For years, the customer journey was messy but at least it was observable. You could track the click from a search result to a landing page, watch a user bounce to a competitor’s review site, see them return three days later through a retargeting ad, and finally celebrate when the conversion pixel fired. Every stage left breadcrumbs. Every hesitation was a data point. That era is ending faster than most marketing teams realize.

Google’s agentic search infrastructure — now powered by Gemini 3.5 Flash across AI Mode, Search, and the Gemini app for all users, not just paid subscribers — is systematically absorbing the mid-funnel into a single conversational interface. The research phase, the comparison phase, the consideration phase: they all still happen. But they happen inside the model’s reasoning before a single page view is logged in your analytics dashboard. When a user types a detailed, multi-sentence prompt into the new intelligent Search box — which, notably, actively encourages longer and more specific inputs by expanding as you type — they’re not browsing. They’re delegating. And multimodal queries, including images and file uploads, now route users directly into AI Mode, bypassing traditional results entirely.

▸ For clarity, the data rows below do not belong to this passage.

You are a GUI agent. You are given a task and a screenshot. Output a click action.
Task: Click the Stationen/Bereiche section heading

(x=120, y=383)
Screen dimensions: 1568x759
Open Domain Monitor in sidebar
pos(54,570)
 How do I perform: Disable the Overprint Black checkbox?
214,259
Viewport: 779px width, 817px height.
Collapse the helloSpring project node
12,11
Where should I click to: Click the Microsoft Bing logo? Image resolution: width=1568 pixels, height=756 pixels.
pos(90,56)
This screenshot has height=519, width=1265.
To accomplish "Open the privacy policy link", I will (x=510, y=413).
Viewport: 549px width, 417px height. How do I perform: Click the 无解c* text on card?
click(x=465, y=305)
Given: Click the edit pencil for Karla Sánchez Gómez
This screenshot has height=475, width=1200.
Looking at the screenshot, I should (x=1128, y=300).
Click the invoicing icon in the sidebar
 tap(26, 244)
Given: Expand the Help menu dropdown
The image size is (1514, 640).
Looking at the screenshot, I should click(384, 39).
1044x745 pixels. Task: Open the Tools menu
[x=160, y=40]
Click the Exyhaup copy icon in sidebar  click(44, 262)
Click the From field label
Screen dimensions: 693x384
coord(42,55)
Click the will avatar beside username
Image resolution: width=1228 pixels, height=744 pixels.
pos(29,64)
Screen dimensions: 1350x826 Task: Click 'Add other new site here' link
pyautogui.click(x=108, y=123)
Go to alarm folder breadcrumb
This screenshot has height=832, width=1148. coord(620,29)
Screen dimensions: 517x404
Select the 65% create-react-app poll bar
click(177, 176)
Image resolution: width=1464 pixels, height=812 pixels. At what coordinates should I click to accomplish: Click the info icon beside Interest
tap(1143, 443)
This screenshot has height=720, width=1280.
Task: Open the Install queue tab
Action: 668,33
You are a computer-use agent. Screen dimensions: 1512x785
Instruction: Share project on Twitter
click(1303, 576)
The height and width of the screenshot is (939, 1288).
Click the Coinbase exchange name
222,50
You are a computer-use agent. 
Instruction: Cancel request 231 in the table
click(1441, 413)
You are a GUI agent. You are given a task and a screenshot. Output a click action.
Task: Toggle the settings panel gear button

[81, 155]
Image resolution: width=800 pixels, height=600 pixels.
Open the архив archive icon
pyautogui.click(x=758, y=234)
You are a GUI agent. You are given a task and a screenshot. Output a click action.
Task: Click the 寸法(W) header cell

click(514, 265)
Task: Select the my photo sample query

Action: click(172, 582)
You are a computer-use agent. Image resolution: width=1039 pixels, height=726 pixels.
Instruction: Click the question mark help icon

The downstream effect is exactly what Neil Patel outlined in his analysis of Google I/O and Marketing Live 2026: the traditional funnel of Search → Website → Research → Cart → Purchase is collapsing into something far more compressed. As he put it, if Google succeeds in building seamless agentic shopping flows, the gap between product research and transaction could shrink even further. The future funnel — Ask AI → Receive recommendation → Buy — isn’t a theoretical projection anymore. It’s the literal architecture being deployed at scale, complete with native checkout inside AI Mode and a.

Think about what this means for the marketer who built their entire measurement strategy around observable behavior. Your attribution models depend on clicks you’ll never see. Your content strategy assumes a research phase that now happens inside a black box. Your competitive analysis relies on watching where users go — but increasingly, they don’t go anywhere. They stay inside Google’s AI interface, receive a curated recommendation shaped by signals you can’t inspect, and transact without ever visiting your site or your competitor’s.

This is the “dark funnel” — and it’s no longer a buzzword tossed around at conferences. It’s the default experience for over a billion monthly AI Mode users, a figure confirmed at Marketing Live alongside the announcement of new ad formats specifically engineered for this collapsed journey.

So what do you do when you can no longer watch the journey unfold? You obsess over the artifacts it leaves behind. The ads that surface inside AI Mode. The recommendations that appear in Highlighted Answers. The Direct Offers that Gemini bundles and serves at the moment of purchase intent. These outputs are the only visible residue of a decision-making process that now happens almost entirely out of sight. And if your competitors’ ads are showing up in those moments and yours aren’t, you won’t even know you lost — because there’s no click-trail to tell you the battle happened at all.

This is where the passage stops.